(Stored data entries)
· · · · · · ·
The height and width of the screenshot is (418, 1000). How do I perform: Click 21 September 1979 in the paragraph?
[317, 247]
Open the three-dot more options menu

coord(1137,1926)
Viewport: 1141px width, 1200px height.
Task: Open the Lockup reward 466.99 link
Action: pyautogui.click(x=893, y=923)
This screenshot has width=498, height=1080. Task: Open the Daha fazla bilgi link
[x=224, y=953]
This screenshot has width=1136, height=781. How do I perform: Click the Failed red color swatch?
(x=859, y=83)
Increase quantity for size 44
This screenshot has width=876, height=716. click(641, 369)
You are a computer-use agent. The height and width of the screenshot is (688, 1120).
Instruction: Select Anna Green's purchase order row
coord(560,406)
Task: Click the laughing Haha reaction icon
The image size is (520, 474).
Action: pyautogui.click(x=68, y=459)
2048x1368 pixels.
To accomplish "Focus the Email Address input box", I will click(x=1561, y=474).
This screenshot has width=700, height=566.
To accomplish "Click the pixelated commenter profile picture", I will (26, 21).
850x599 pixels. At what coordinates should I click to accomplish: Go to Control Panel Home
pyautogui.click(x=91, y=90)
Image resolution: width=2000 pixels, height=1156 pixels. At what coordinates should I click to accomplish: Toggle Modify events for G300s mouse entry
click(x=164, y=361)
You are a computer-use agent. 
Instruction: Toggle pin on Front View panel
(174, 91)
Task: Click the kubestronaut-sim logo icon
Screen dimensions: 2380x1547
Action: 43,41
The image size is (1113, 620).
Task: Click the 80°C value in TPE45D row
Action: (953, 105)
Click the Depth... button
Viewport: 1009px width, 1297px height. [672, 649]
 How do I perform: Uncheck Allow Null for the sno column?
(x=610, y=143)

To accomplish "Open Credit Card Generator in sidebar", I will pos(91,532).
· · · · · · ·
**Aim of the exercise**
Reproduce every entry above exactly as it was written.

**Answer to this task**
The height and width of the screenshot is (418, 1000). How do I perform: Click 21 September 1979 in the paragraph?
[317, 247]
Open the three-dot more options menu

coord(1137,1926)
Viewport: 1141px width, 1200px height.
Task: Open the Lockup reward 466.99 link
Action: pyautogui.click(x=893, y=923)
This screenshot has width=498, height=1080. Task: Open the Daha fazla bilgi link
[x=224, y=953]
This screenshot has width=1136, height=781. How do I perform: Click the Failed red color swatch?
(x=859, y=83)
Increase quantity for size 44
This screenshot has width=876, height=716. click(641, 369)
You are a computer-use agent. The height and width of the screenshot is (688, 1120).
Instruction: Select Anna Green's purchase order row
coord(560,406)
Task: Click the laughing Haha reaction icon
The image size is (520, 474).
Action: pyautogui.click(x=68, y=459)
2048x1368 pixels.
To accomplish "Focus the Email Address input box", I will click(x=1561, y=474).
This screenshot has width=700, height=566.
To accomplish "Click the pixelated commenter profile picture", I will (26, 21).
850x599 pixels. At what coordinates should I click to accomplish: Go to Control Panel Home
pyautogui.click(x=91, y=90)
Image resolution: width=2000 pixels, height=1156 pixels. At what coordinates should I click to accomplish: Toggle Modify events for G300s mouse entry
click(x=164, y=361)
You are a computer-use agent. 
Instruction: Toggle pin on Front View panel
(174, 91)
Task: Click the kubestronaut-sim logo icon
Screen dimensions: 2380x1547
Action: 43,41
The image size is (1113, 620).
Task: Click the 80°C value in TPE45D row
Action: (953, 105)
Click the Depth... button
Viewport: 1009px width, 1297px height. [672, 649]
 How do I perform: Uncheck Allow Null for the sno column?
(x=610, y=143)

To accomplish "Open Credit Card Generator in sidebar", I will pos(91,532).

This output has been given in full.